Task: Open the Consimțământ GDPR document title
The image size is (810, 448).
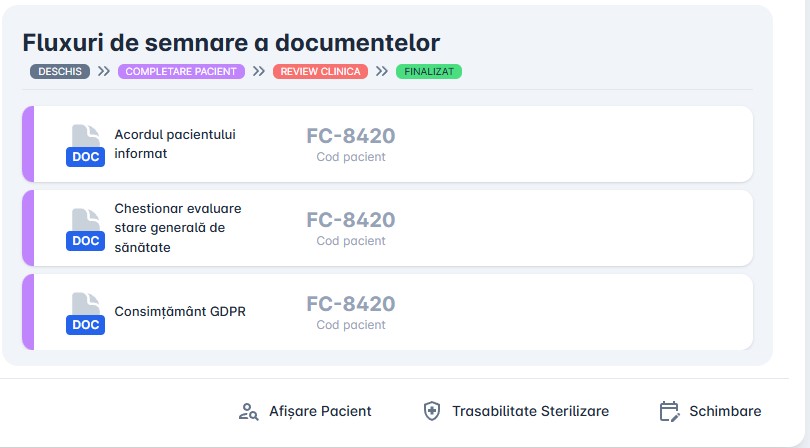Action: pyautogui.click(x=180, y=311)
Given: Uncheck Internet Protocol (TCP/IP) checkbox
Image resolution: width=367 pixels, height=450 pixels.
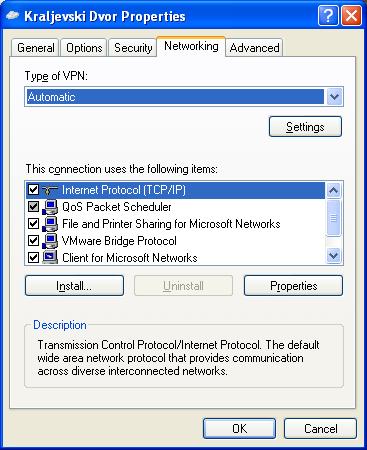Looking at the screenshot, I should pos(33,190).
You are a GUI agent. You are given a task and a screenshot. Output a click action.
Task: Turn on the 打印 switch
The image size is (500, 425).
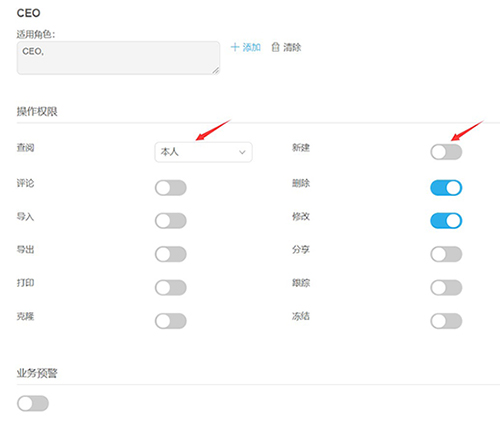(170, 287)

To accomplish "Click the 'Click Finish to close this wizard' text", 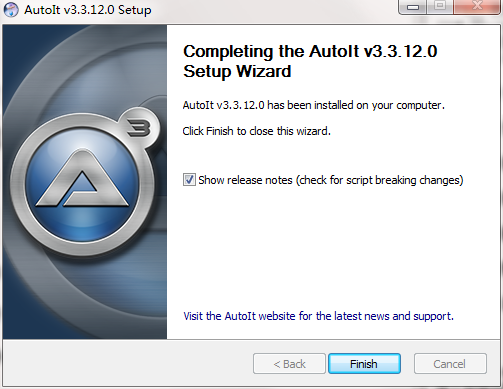I will (x=256, y=131).
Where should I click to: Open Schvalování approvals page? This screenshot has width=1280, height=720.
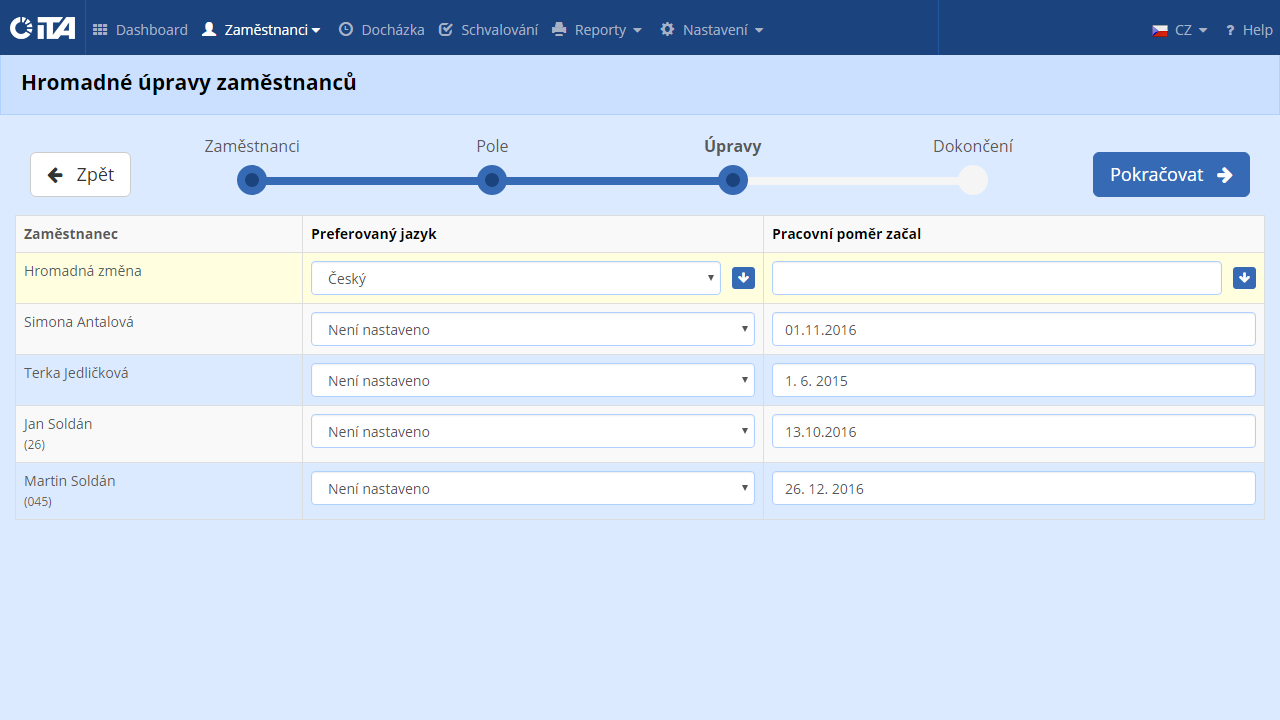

───

What needs to be done = From the material above, copy every line that has the word "Open" in it.

Result of this task =
Task: Open the Consimțământ GDPR document title
Where should I click to: Open Schvalování approvals page? This screenshot has width=1280, height=720.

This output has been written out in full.